┏━━

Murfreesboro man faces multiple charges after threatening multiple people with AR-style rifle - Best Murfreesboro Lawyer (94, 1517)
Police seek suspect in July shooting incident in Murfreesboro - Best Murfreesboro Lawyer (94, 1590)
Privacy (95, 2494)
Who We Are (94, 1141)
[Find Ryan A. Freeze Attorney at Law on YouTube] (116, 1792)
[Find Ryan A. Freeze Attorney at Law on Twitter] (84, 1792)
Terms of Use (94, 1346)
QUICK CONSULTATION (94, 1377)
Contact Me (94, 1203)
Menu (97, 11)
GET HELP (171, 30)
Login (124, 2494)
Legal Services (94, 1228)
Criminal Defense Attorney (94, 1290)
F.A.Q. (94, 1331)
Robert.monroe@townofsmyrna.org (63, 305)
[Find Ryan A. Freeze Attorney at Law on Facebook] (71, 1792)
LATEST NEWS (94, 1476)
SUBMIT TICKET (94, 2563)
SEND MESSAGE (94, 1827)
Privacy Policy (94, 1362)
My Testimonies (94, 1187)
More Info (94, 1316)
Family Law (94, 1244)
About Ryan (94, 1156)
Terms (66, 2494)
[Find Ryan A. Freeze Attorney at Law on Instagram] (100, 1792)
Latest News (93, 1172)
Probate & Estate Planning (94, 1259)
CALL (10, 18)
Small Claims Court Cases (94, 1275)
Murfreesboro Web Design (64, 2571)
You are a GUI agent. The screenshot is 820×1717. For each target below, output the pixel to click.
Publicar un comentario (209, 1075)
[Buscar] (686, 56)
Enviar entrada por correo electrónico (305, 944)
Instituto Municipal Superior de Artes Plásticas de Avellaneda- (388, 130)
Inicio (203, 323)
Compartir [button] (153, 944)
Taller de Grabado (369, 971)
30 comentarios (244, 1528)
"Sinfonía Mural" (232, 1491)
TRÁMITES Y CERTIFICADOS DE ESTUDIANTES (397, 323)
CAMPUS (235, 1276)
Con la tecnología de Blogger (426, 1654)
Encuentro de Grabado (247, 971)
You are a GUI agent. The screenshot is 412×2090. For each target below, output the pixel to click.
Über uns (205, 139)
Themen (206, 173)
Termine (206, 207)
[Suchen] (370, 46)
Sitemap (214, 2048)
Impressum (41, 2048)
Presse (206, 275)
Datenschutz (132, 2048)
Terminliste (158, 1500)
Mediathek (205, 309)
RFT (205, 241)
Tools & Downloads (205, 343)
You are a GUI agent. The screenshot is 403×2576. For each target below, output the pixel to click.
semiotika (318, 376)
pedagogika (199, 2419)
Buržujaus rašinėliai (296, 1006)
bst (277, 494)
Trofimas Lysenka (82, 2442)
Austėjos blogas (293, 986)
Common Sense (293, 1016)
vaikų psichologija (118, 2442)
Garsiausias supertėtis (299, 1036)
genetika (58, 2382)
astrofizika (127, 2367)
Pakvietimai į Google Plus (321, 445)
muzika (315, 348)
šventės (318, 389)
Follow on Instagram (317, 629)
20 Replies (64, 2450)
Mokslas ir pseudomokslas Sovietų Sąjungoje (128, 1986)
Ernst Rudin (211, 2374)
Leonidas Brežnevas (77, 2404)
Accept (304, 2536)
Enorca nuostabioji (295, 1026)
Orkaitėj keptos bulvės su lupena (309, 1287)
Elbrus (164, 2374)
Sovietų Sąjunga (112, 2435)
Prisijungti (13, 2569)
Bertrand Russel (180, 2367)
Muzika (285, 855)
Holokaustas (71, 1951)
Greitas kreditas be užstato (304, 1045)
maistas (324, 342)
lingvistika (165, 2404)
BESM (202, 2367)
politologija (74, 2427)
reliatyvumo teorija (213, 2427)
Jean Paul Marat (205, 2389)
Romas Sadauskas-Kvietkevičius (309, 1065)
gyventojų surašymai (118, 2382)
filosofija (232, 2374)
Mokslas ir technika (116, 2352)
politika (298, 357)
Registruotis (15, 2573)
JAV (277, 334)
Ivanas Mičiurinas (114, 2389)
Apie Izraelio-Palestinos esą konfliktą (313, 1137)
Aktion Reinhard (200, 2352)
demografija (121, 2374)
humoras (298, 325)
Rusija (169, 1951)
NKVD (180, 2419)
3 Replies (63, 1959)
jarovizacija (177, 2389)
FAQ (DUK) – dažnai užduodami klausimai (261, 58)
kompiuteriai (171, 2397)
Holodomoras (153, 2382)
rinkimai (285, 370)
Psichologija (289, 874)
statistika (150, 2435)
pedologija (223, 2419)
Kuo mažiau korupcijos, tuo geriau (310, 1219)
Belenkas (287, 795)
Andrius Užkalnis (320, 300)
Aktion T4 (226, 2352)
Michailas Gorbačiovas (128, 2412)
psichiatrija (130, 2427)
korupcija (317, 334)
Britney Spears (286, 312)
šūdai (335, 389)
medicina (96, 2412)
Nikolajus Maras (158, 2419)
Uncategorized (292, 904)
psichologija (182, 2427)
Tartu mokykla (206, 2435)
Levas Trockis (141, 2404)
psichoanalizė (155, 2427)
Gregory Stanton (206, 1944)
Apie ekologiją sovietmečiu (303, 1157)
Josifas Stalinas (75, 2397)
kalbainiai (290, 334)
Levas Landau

┗━━

- What you have to do -
Among the records, how many lines include the string "Apie"? State the number and add nothing.

- Response to this exercise -
2